DOCUMENT SEGMENT:
____

But not funny, because it's true. In the back of my mind (and DH's) I am always saying... "just hold on, when they are 18, things will get better, we're almost there" But as 18 draws closer and closer for SD16 and SS15, I realize that it is just a number. When they turn 18, they are not going to magically turn into responsible independent adults, in fact there is a slim to none chance that this will EVER happen, because, well basically, their parents suck. DH thought when SD16 moved in with us 1.5 years ago that this would be a wonderful, glitter tossing, tulip tiptoeing, rainbows and sprinkles event in which he could "fix" her. Not.going.to.happen. She is who she is at this point and she is ALWAYS going to be in her hover craft, loitering around, needing SOMETHING, wanting SOMETHING, manipulating SOMETHING. It's so damn discouraging.

____

DATASET EXCERPTS:
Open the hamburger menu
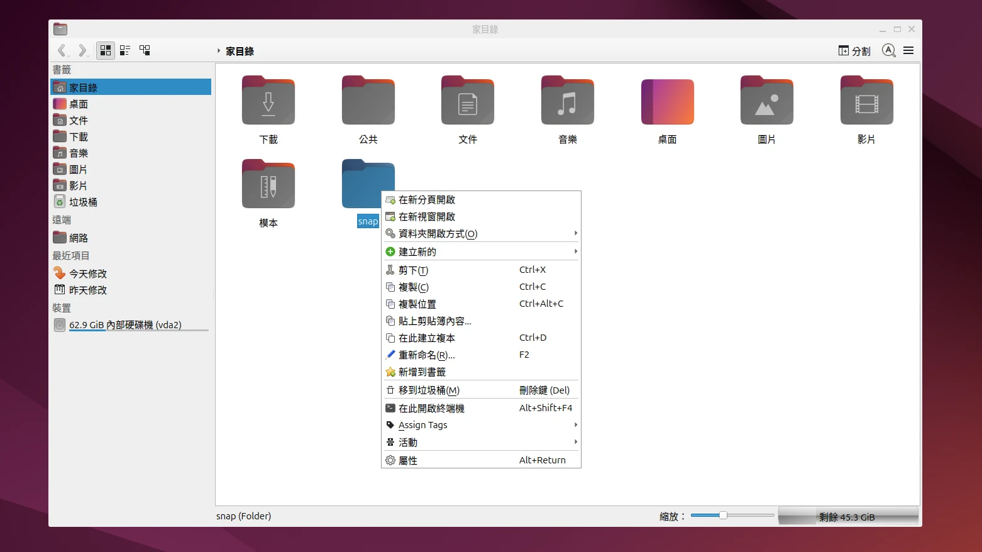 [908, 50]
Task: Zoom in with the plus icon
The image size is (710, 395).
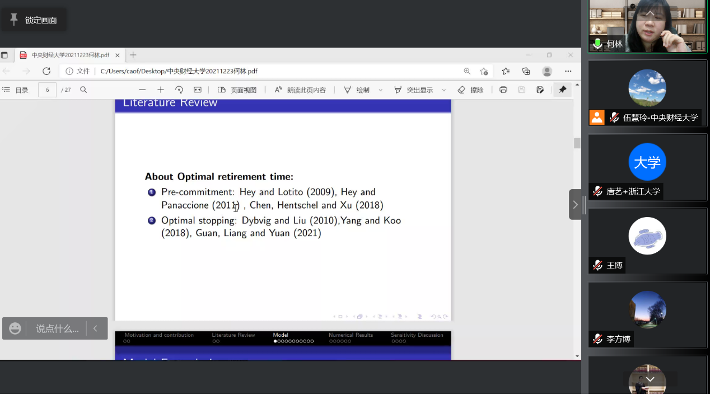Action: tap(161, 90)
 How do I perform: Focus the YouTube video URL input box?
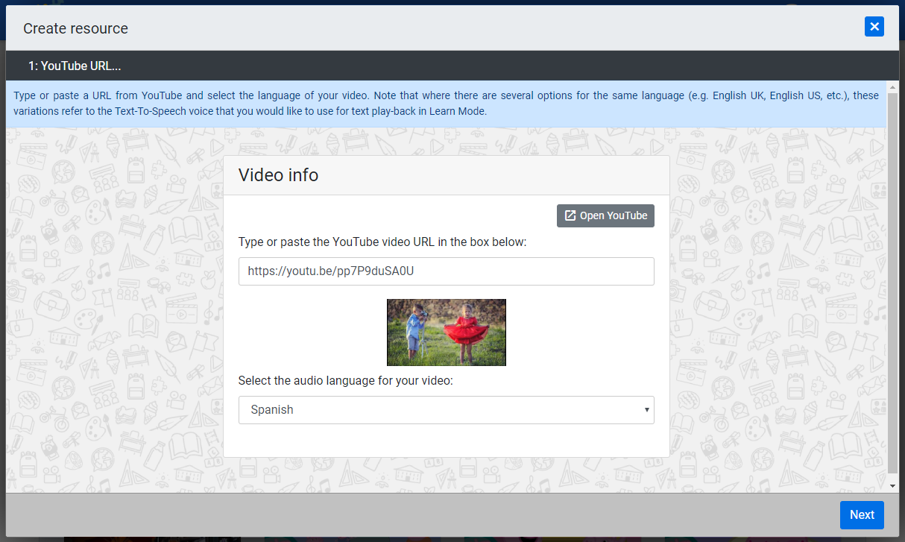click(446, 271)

____

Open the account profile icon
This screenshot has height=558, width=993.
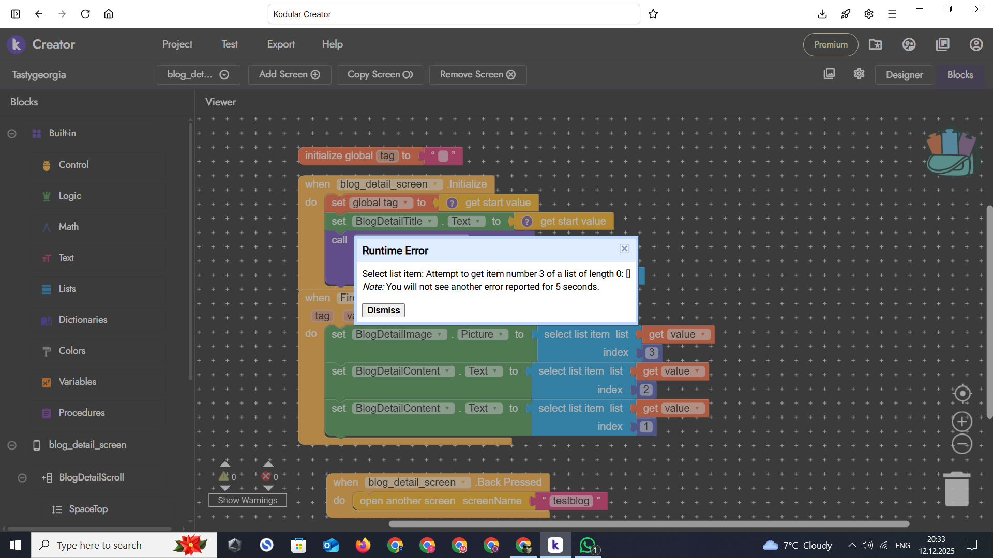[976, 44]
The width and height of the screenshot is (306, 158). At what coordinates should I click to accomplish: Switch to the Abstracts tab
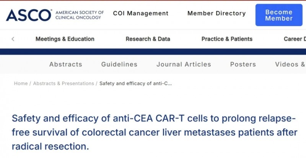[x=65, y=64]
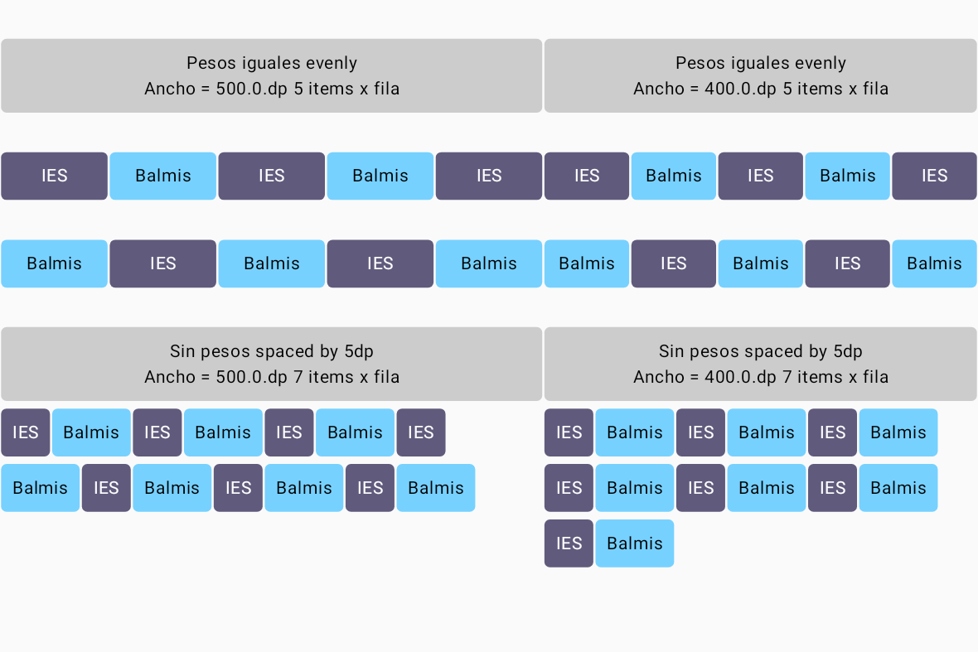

____

PROBLEM DESCRIPTION:
Can you transcribe the stepparent's post above, starting at the words "But not funny, because" and stopping after "so damn discouraging."?

ANSWER TO THE PROBLEM:
But not funny, because it's true. In the back of my mind (and DH's) I am always saying... "just hold on, when they are 18, things will get better, we're almost there" But as 18 draws closer and closer for SD16 and SS15, I realize that it is just a number. When they turn 18, they are not going to magically turn into responsible independent adults, in fact there is a slim to none chance that this will EVER happen, because, well basically, their parents suck. DH thought when SD16 moved in with us 1.5 years ago that this would be a wonderful, glitter tossing, tulip tiptoeing, rainbows and sprinkles event in which he could "fix" her. Not.going.to.happen. She is who she is at this point and she is ALWAYS going to be in her hover craft, loitering around, needing SOMETHING, wanting SOMETHING, manipulating SOMETHING. It's so damn discouraging.